#### [Work to be completed]
Lines that contain "column" are to be copied from the material, every one of them.

---------- Available data

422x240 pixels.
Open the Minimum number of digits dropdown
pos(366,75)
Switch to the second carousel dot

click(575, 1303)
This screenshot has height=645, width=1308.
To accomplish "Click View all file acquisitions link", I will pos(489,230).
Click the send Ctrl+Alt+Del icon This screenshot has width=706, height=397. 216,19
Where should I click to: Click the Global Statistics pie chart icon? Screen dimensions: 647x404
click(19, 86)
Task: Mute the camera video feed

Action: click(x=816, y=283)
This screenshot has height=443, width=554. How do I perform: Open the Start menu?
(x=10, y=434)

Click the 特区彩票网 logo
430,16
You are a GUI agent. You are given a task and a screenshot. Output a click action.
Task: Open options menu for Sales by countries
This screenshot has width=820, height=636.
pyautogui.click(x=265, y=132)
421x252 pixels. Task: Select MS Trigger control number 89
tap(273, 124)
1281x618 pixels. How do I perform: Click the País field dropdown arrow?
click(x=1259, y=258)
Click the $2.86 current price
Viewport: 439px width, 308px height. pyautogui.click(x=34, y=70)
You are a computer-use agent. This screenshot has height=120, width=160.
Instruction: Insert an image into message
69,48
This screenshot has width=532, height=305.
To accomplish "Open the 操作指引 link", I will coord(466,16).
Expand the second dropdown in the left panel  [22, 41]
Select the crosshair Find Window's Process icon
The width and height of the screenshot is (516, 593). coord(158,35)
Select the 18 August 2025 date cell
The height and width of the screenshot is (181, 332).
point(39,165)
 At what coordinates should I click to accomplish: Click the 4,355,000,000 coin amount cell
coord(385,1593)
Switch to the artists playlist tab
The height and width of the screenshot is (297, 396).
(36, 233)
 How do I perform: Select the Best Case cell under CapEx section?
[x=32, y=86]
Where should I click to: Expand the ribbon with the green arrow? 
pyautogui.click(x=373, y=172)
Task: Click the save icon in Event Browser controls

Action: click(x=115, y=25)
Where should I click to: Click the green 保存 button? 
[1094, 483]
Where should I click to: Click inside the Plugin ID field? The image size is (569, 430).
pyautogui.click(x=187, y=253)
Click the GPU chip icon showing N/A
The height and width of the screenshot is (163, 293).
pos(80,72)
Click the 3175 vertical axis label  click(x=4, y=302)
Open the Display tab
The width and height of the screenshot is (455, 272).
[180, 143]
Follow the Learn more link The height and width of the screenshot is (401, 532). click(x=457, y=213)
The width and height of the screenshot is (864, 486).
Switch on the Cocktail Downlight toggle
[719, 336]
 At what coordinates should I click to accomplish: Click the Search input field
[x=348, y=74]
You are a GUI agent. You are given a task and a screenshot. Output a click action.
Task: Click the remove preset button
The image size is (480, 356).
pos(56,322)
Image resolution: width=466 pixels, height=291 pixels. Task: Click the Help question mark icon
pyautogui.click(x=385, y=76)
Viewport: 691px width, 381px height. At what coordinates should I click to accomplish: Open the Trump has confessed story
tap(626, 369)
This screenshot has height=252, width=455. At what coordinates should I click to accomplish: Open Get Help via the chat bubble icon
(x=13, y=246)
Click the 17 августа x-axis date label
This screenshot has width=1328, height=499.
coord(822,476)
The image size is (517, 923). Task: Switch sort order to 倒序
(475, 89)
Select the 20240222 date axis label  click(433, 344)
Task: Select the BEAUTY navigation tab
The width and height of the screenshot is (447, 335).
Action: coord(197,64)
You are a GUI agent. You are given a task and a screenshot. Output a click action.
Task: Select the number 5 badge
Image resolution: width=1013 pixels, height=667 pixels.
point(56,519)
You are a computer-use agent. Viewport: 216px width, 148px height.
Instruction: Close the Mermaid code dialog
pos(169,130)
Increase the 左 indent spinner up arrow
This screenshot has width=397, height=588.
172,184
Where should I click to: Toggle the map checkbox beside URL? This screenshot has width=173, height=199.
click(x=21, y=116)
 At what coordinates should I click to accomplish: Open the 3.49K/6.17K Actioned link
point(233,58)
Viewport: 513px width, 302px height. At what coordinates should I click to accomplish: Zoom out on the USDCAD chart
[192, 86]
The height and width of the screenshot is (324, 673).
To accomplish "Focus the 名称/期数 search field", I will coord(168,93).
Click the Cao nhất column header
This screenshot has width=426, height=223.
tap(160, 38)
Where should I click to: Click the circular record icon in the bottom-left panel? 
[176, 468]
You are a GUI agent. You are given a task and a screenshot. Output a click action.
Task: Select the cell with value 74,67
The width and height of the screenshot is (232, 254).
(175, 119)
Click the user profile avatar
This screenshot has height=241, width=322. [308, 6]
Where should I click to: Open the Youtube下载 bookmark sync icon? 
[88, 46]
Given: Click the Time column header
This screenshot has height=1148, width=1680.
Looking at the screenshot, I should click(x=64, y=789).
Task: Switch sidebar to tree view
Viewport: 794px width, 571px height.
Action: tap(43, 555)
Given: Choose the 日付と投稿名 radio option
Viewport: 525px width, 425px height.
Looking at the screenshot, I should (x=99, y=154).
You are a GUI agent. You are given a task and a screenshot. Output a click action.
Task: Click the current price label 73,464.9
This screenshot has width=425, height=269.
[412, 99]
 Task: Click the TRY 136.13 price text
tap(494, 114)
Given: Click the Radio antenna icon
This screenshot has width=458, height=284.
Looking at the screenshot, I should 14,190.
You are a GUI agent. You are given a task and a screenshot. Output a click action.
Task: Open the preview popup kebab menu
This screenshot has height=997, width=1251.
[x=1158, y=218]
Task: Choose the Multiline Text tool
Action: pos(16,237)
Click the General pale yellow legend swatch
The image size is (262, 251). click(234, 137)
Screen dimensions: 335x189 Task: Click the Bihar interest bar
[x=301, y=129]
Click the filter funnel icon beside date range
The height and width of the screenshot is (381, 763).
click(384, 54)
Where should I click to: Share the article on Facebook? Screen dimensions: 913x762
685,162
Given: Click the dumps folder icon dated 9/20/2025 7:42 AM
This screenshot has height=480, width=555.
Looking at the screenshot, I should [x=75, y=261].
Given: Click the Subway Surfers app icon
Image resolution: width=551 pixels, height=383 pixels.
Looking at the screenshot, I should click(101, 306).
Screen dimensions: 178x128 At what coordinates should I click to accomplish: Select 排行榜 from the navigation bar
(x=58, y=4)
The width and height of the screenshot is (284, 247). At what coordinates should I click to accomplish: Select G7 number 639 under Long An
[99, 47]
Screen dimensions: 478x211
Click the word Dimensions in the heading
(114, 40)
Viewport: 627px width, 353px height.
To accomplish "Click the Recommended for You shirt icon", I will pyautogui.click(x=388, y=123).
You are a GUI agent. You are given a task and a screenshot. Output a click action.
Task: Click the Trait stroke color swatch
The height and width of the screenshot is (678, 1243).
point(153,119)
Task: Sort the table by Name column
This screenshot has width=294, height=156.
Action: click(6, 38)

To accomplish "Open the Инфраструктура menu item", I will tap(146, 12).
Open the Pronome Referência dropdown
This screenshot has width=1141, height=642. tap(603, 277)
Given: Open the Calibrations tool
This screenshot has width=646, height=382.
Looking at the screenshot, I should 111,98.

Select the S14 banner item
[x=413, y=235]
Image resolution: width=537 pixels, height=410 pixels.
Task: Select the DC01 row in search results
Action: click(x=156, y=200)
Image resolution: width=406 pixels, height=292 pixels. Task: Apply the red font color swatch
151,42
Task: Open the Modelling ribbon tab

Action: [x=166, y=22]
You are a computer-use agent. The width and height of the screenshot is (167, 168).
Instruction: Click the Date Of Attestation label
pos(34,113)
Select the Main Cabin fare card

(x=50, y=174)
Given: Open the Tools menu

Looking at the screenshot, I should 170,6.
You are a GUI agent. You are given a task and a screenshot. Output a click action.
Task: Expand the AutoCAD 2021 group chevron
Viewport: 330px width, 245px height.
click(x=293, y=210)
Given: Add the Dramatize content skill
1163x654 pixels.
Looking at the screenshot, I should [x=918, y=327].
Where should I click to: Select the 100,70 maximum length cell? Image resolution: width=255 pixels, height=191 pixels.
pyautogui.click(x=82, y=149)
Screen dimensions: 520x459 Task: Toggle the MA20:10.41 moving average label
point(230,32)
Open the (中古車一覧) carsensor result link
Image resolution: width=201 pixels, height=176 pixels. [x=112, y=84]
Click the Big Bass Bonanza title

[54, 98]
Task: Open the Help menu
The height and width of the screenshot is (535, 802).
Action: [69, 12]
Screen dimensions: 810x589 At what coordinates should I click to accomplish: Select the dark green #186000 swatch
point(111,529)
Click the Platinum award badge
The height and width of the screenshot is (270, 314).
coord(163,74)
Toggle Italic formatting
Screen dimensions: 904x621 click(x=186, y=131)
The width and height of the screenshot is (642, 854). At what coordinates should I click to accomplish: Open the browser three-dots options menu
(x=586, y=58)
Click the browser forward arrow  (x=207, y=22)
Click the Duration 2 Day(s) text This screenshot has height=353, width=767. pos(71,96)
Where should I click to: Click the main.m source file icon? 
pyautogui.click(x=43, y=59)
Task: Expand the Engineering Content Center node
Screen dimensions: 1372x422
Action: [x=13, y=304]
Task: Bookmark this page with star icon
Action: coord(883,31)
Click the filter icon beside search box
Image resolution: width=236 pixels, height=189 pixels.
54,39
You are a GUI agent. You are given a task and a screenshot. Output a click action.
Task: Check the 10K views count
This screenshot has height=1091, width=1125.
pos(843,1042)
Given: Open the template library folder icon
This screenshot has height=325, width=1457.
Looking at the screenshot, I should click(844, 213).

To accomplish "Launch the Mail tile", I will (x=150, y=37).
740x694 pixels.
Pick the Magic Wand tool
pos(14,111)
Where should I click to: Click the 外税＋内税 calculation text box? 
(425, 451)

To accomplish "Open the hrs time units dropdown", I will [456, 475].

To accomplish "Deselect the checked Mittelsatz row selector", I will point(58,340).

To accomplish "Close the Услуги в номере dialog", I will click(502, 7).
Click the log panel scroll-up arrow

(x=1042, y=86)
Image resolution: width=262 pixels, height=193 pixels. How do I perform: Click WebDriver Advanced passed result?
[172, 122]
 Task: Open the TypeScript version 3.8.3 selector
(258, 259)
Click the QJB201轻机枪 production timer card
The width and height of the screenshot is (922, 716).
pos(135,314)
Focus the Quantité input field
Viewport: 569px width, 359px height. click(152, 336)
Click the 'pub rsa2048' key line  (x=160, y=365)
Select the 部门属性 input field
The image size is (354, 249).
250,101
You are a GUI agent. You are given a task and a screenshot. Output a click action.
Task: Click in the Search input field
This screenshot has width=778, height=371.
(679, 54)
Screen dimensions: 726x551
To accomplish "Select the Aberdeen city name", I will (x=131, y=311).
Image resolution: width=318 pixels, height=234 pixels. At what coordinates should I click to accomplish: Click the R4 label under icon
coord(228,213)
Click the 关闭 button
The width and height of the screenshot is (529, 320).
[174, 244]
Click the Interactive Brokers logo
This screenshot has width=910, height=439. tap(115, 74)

--------------------

#### [Output for this task]
Click the Cao nhất column header
Given: Click the Time column header
Task: Sort the table by Name column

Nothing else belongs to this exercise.